Task objective: Write out the line with "Click the red heart icon" and every later line through the end of the data below, exactly as given, with no pictures in the copy.

* * * * * * *

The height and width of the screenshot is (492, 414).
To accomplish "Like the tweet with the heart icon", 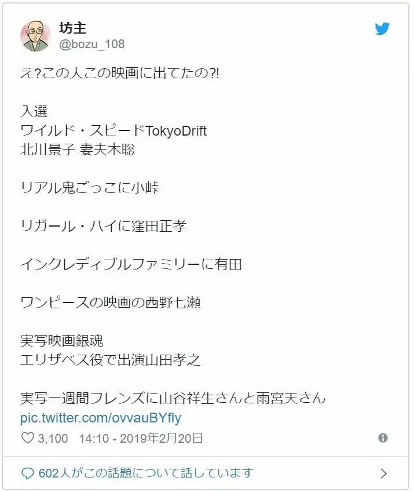I will click(x=27, y=438).
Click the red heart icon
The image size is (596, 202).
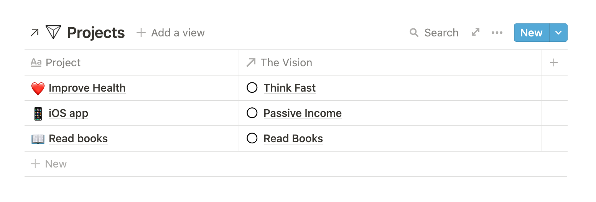38,89
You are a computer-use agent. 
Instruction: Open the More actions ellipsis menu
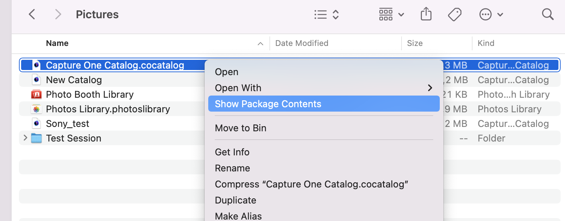[491, 15]
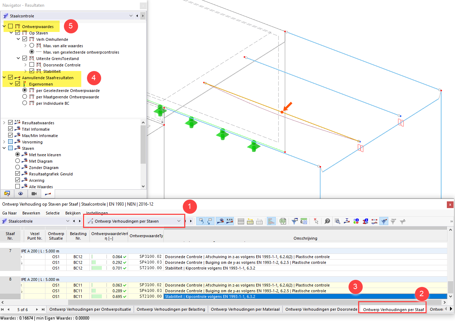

* * * * * * *

Result of this task:
Click the red heart icon
The image size is (596, 202).
38,89
You are a computer-use agent. 
Instruction: Open the More actions ellipsis menu
[491, 15]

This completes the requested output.